Amidst the COVID-19 pandemic, some ransomware groups have released statements saying they will not target health and medical facilities at these times. 

What happened?
BleepingComputer, a computer help forum, reached out to the operators of the Maze, DoppelPaymer, Ryuk, Sodinokibi (REvil), PwndLocker, and Ako ransomware infections to inquire if they plan to continue attacking health and medical organizations during the Coronavirus outbreak. Some of the hacker groups stated that they plan not to target healthcare facilities during the ongoing health crisis.

DoppelPaymer Ransomware
The first group to respond stated that hospitals or nursing homes are generally out of their targeting list, and that they believe to continue this approach during the pandemic as well.

When they were asked what if a medical organization gets encrypted, the group said that the victim can request help on their email or Tor web page to provide proof and obtain a decryptor.

"We always try to avoid hospitals, nursing homes, if it's some local gov - we always do not touch 911 (only occasionally is possible or due to missconfig in their network) . Not only now. If we  do it by mistake - we'll decrypt for free. But about pharma - they earns lot of extra on panic nowdays, we have no any wish to support them. While doctors do something, those guys earns," read the response.

Maze Ransomware
The Maze operators posted a press release stating they have decided to shut off the ransomware attack activity against all kinds of medical organizations until the end of the pandemic.

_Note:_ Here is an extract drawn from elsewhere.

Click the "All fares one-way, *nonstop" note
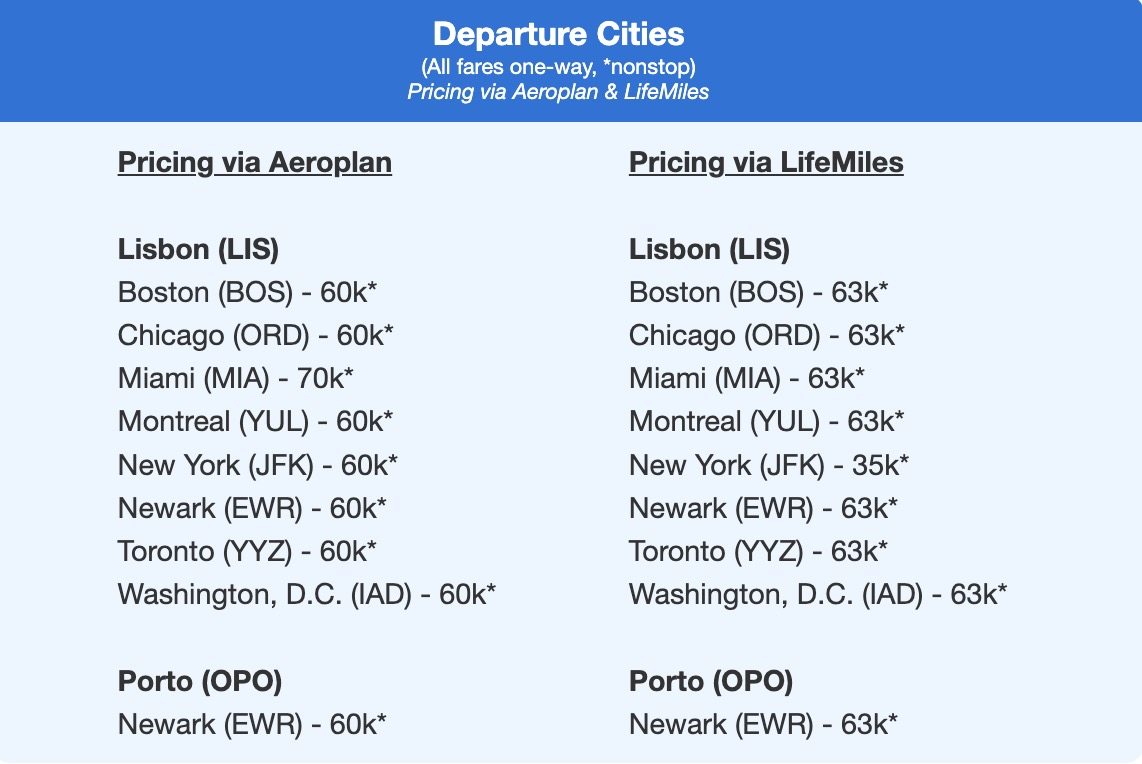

"We also stop all activity versus all kinds of medical organizations until the stabilization of the situation with the virus," they said. However, they did not comment on whether a free decryptor would be provided if a healthcare facility mistakenly gets encrypted by them.

Glimmers of hope
Some firms, including Emsisoft and Coveware, have announced that would be extending aid to organizations facing ransomware threats. The firms would offer their ransomware services for free to healthcare organizations till the pandemic lasts.

  • Technical analysis of the ransomware.
  • Development of a decryption tool whenever possible.
  • If it is the last resort, ransom negotiation help and transaction handling. 
  • There would be recovery assistance provided too, including the replacement of the actors’ decryption tool with a custom made tool to recover encrypted data more quickly while preventing maximum data loss.

Bottom line
The ransomware operators' response would give a bit of relief not only to healthcare organizations but also to security experts. Other ransomware operators are also expected to take a leap in putting humanity before their other motives.